What appeals to me, as a reader, is Fry's astonishing ability to remain in touch with why he has done things, how he felt about doing them, how people around him helped or hindered him, and truly examining these things' effect on the lives of others.
He writes, for example, about his seemingly innate ability to take tests. He says that through his school and university years, he possessed the astonishing ability to adapt one successful essay into the answer for any number of essay questions. He describes, for example, the sensation of having his one essay win scholarships and places in the university, away from students who knew more than he says he did, and who had worked harder and more effectively than he had.
He describes the sensation of having his solitary effort - because he could write it all down in a relatively short time - beating out good friends who had to struggle with the time limit on an exam, because they knew more than there was time to write down.
Clearly, the man is blessed with any numbers of personal talents. The fact alone that he has managed to name every single chapter in the book with a word beginning with the letter ''c,'' and has never stretched the content nor the meaning of the word to better fit in the title, gives you a hint.
If you are a fan of ''You Tube,'' the computer site on which anyone may post short film clips of almost anything, you can get some idea of Fry's talents as a performer. There are dozens and dozens of clips, by Fry, some of them going back to his days at the University, and being hilarious and entertaining, up through contemporary debates in which he has participated, with complete seriousness, on the subject of morality and science.
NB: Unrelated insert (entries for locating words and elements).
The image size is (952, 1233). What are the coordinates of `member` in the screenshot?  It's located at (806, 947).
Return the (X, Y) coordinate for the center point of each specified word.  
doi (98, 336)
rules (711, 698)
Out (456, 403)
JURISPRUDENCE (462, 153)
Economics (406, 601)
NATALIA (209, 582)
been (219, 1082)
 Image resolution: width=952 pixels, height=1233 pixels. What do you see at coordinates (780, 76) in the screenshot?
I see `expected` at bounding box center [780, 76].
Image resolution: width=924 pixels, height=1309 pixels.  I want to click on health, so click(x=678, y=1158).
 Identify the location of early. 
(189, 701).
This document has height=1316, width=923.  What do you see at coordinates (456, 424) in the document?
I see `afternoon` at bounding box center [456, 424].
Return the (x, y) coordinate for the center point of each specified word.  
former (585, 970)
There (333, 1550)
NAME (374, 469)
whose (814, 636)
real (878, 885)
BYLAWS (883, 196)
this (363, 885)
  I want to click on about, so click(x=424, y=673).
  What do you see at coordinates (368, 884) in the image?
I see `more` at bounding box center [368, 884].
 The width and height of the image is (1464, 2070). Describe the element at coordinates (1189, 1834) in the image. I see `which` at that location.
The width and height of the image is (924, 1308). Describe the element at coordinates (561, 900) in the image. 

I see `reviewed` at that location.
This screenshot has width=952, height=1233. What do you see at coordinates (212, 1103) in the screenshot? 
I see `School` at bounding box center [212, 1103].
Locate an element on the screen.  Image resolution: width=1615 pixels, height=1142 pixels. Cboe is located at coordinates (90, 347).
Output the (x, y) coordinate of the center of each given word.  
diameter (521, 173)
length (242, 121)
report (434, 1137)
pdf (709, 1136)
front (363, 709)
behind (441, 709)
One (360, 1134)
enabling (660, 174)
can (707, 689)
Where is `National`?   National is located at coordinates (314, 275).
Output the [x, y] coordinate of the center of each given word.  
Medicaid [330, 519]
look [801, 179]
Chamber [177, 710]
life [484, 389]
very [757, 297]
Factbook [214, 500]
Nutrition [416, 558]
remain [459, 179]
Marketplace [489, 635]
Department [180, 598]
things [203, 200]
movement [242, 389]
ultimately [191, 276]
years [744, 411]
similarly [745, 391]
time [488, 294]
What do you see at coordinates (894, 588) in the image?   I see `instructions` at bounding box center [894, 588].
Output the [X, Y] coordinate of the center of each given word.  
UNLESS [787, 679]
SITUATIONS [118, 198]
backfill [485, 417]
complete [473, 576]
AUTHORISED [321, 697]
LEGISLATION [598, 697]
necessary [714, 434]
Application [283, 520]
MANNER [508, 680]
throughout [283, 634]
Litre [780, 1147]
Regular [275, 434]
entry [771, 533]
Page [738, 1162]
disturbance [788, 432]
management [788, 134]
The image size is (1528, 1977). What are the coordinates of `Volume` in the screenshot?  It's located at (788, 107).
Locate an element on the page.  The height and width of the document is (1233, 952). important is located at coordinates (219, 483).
For reasons I'm sure you'll understand, I especially enjoyed a chapter he wrote on criticism, in which he describes the challenge which he faced when hired as a book critic when he finally was assigned to write about a book which was so bad, both in style and content, that he absolutely had to tell the truth, and couldn't make polite allusions. He describes himself as ''usually a kindly-meaning weasel.''
He describes a number of things which approached being ''the stinker,'' then finally the one which compelled him to the truth. It was an autobiography of a nephew of Prince Rainier of Monaco, Fry eventually wrote: ''A shatteringly vulgar and worthless life, captured in shatteringly vulgar and worthless prose.''
I know there are those in the area who think I can be harsh as a critic, whom I often try to convince that I do my best to water down criticism, without distorting the truth. Those folks should consider his quotation above, and reconsider.
Most of all, the actor, who has been diagnosed with bipolar disorder, goes further to demonstrate and explain the effects of that condition than anything else I have read, both fiction and non-fiction.
The book ends when Fry has had a number of television and professional theater experiences. He has written and appeared in several seasons of ''Black Adder,'' but hasn't yet been hired to portray Wilde, for example.
To me, it was insight into an astonishing and fascinating mind, and a glimpse behind the wooden panelling of college rooms at Oxford and castles where young Europeans invite their school friends home for a weekend in the country, all observed in a wry and beautifully expressive manner.
''The Fry Chronicles'' has 425 pages in paperbound edition. It's published by Penguin, dated 2010, and has been marked for sale at $23.54.
The online catalog at the Chautauqua-Cattaraugus Library System won't download for me, but it will probably be back up by the time you read this and you can look it up for yourself.